BBC Afrique of Monday, 30 June 2025

Source: BBC

L'accord de paix entre la RDC et le Rwanda accueilli avec scepticisme

Félix Antoine Tshisékédi et Paul Kagamé Félix Antoine Tshisékédi et Paul Kagamé

La signature d'un accord de paix entre les gouvernements de la République démocratique du Congo et du Rwanda à Washington a suscité des réactions mitigées, l'ancien président congolais, Joseph Kabila, le qualifiant de "simple accord commercial".

L'accord signé vendredi exige le "désengagement, le désarmement et l'intégration conditionnelle" des groupes armés présents dans l'est de la RDC - mais donne peu d'autres détails.

Bien que certains, y compris M. Kabila, aient été critiques, d'autres ont salué l'accord et estimé que sa signature était décisive dans un conflit dévastateur, qui a duré des décennies.

Le Rwanda a nié les allégations selon lesquelles il soutiendrait un groupe armé, connu sous le nom de M23, qui se bat dans l'est de la RDC.

Le conflit s'est intensifié plus tôt cette année, lorsque les rebelles du M23 ont pris le contrôle d'une bonne partie de l'est de la RDC, y compris la capitale provinciale, Goma, la ville de Bukavu et deux aéroports.

L'ONU affirme que des milliers de personnes ont été tuées et des centaines de milliers de civils ont été contraints de quitter leur domicile à la suite de la récente offensive des rebelles. Le M23 conteste les chiffres, affirmant que moins de 1 000 personnes sont mortes.

Après la perte d'une partie de son territoire, le gouvernement de la RDC s'est tourné vers les États-Unis pour obtenir de l'aide, leur offrant apparemment l'accès à des minéraux en échange de garanties de sécurité. L'est de la RDC est riche en coltan et autres ressources vitales pour l'industrie électronique mondiale.

Entre scepticisme et espoir...

Dans un post sur X, à la suite de la signature de l'accord de vendredi, Kabila a remis en question le choix des signataires, affirmant que la RDC n'était pas en guerre avec les États représentés sur une photo de la cérémonie. Il y avait le président américain, Donald Trump, et d'autres personnalités de son pays, ainsi que le ministre rwandais des Affaires étrangères.

Il reste à savoir si ses commentaires étaient une critique indirecte de l'absence de représentants du M23 à Washington.

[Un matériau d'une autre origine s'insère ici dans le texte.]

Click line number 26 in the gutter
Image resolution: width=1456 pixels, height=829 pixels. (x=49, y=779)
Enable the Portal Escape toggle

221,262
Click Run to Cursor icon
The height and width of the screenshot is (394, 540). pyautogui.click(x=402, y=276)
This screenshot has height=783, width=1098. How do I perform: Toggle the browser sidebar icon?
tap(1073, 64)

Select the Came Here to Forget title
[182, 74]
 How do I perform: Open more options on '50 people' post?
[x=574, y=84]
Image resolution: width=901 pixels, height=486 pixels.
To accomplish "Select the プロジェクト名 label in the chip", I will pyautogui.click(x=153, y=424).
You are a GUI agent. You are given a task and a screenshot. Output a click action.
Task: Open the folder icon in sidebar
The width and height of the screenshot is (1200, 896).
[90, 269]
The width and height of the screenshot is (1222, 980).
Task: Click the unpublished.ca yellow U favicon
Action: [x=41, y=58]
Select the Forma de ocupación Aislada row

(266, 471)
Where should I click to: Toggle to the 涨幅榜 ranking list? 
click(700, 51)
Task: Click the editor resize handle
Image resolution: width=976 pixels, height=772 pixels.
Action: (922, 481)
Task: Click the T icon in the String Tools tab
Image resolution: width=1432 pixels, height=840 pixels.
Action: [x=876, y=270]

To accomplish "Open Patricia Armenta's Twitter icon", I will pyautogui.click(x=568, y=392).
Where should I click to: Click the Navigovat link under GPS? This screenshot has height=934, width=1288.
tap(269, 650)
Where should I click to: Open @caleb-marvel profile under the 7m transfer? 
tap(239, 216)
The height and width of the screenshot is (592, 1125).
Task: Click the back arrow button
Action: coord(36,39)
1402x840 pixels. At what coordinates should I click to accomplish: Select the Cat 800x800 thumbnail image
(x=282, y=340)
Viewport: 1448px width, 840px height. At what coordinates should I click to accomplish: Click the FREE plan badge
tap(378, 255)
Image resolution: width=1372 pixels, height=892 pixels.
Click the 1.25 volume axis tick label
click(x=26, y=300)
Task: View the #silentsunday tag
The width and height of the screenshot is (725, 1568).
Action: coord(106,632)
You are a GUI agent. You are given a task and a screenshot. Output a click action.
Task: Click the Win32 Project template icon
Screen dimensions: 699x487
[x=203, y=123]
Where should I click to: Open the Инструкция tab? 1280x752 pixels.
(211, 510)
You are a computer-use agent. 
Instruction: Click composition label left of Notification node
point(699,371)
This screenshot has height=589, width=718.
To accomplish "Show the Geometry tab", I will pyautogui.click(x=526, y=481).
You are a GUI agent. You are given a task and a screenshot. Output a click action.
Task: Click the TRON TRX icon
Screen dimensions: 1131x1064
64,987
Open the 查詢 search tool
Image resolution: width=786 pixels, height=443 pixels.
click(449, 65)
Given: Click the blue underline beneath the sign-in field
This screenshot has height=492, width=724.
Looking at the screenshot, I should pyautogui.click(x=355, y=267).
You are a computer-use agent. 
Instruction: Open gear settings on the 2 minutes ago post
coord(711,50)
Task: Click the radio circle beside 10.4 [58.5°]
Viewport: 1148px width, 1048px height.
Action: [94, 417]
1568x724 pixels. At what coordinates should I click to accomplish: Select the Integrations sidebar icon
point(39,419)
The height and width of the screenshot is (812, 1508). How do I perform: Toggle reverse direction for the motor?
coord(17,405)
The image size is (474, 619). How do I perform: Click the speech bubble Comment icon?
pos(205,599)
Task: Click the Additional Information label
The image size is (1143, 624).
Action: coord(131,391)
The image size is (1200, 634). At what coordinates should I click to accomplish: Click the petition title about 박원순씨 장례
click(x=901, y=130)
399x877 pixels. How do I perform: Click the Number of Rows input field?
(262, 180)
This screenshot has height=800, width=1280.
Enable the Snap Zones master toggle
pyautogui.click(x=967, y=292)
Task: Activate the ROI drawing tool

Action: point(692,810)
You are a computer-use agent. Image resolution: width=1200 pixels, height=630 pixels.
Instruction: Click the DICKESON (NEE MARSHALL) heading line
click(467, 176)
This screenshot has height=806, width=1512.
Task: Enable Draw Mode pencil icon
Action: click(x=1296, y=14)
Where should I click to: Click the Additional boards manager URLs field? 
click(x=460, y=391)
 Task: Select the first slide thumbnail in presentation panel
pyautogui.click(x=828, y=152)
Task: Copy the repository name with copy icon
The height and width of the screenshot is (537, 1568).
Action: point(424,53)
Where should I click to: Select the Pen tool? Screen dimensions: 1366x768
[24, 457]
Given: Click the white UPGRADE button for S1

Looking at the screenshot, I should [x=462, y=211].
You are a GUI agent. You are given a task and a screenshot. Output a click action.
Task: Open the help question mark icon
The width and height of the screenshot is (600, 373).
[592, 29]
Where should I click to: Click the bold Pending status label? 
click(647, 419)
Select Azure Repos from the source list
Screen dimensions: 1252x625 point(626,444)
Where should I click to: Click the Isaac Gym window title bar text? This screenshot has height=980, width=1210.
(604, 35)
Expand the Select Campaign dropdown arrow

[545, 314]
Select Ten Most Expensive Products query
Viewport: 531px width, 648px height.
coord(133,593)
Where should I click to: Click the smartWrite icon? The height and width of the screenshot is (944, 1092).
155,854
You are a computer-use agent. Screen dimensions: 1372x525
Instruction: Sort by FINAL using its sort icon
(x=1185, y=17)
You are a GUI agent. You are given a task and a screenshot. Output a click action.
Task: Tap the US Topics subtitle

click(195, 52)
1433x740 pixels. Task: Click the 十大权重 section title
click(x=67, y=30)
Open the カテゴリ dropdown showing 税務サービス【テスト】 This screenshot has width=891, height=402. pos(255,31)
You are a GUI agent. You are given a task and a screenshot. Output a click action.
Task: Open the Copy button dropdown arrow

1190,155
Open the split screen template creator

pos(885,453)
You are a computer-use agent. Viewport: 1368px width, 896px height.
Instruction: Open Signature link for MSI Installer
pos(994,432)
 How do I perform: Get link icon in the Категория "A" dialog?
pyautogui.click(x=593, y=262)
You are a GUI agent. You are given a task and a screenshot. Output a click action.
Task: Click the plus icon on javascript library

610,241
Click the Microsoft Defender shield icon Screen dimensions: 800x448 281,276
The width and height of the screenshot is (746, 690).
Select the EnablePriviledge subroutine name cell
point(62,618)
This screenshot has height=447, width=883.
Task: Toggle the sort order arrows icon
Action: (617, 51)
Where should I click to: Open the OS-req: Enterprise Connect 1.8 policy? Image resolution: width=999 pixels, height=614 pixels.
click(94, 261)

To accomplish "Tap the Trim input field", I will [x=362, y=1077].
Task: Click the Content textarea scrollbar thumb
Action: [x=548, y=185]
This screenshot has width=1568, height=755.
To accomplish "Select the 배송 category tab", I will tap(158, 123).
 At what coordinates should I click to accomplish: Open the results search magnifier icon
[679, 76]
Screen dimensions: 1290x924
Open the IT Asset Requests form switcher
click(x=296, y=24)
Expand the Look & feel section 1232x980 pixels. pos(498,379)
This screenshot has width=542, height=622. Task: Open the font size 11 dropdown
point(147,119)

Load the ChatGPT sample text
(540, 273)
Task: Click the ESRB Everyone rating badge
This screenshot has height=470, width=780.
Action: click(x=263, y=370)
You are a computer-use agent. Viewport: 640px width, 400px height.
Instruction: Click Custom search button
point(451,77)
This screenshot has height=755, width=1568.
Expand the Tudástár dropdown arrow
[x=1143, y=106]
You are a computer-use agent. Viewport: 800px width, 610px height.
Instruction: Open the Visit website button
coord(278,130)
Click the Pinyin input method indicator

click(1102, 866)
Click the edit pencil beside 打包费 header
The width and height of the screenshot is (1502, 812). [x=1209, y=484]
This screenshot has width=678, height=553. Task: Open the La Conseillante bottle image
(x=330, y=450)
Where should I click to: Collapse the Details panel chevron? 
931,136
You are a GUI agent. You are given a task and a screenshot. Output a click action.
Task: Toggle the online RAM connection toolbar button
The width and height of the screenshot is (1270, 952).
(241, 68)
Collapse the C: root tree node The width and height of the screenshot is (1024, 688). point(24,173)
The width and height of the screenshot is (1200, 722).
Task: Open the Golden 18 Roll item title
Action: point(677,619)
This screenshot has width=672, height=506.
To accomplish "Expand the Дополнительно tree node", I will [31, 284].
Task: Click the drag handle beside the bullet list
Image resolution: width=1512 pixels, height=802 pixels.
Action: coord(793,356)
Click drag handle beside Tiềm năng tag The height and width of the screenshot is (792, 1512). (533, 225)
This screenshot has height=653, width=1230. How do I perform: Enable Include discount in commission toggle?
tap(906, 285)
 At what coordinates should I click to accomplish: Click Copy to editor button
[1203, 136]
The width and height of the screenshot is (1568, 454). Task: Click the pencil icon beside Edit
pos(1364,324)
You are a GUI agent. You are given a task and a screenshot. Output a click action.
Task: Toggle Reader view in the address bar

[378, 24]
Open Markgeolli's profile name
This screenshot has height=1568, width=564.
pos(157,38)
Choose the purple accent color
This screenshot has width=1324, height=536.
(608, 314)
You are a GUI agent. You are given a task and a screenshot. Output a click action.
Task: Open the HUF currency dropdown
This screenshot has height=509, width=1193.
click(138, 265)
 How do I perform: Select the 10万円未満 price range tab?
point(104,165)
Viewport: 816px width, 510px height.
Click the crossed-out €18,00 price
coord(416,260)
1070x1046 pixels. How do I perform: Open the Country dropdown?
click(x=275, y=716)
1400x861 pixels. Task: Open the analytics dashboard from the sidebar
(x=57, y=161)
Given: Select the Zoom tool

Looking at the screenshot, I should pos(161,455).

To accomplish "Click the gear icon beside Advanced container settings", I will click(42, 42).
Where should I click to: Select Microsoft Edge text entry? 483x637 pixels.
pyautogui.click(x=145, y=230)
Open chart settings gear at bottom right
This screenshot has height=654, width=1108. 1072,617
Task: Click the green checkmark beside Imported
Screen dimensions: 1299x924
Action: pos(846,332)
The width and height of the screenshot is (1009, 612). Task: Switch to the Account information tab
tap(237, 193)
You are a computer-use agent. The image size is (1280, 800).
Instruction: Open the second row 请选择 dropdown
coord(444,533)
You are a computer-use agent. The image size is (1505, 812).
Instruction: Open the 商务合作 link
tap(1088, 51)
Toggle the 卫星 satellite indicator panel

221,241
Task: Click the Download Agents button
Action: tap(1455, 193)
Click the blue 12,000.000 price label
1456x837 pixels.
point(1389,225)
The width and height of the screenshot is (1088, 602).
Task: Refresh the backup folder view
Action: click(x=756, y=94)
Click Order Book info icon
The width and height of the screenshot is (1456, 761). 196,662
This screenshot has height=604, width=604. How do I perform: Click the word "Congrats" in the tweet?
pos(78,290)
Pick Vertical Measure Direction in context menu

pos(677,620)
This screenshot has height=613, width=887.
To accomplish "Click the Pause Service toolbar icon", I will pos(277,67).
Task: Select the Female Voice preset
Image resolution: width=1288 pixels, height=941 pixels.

"Nous devons cesser de déformer les faits pour masquer un agenda de propagande", a déclaré Joseph Kabila, ajoutant que "le peuple congolais mérite la vérité, pas un spectacle diplomatique".

L'absence des représentants du M23 a également été constatée dans la ville de Goma, qui est contrôlée par les rebelles.

"Comment peuvent-ils dire qu'ils signent pour la paix, alors qu'ils n'ont pas impliqué le M23 ?" s'est demandé un habitant de Goma.

Les rebelles auraient dû être associés aux pourparlers pour qu'une "paix collective" soit trouvée, a-t-il ajouté.

Un autre habitant de Goma a déclaré à la BBC : "Les gens sont fatigués, ils ne s'intéressent pas aux discussions. Tout ce qu'ils veulent, c'est la paix."

Il a soutenu que les précédentes négociations de paix et accords n'avaient pas été approuvés ou mis en œuvre par les parties en conflit. Cela donne peu d'espoir pour un retour à la normalité, selon lui.

Sam Zarifi, le directeur exécutif de Physicians for Human Rights (PHR), une ONG internationale qui travaille en RDC depuis plus d'une décennie, a déclaré que l'accord négocié par Washington comprenait de "grandes omissions".

"Il ne peut y avoir de paix durable sans justice significative. Mais l'accord met de côté les droits de l'homme et échoue à protéger les survivants", a déclaré M. Zarifi.

Il a ajouté : "L'accord néglige comment les hostilités peuvent se poursuivre par l'intermédiaire de groupes armés par procuration. Nos recherches ont montré qu'ils sont responsables de violations graves."

Stéphanie Marungu, responsable d'une organisation humanitaire à Goma, est plus optimiste. "La signature de l'accord est un développement important et prometteur pour la région orientale", a-t-elle dit à la BBC, ajoutant que cela pourrait "conduire à une plus grande stabilité et faciliter notre capacité à fournir de l'aide et à accéder aux personnes dans le besoin".

Cependant, elle reconnaît qu'il pourrait y avoir des défis dans la mise en œuvre de l'accord.

"Si l'accord est ce qui apportera la paix, nous n'avons aucun problème", a réagi un autre résident de Goma.

Il reste à voir quelle sera la situation sur le terrain dans les mois à venir. Certains craignent que l'accord de Washington ne profite qu'à une minorité, au détriment des populations ordinaires, en exploitant les ressources minérales du pays.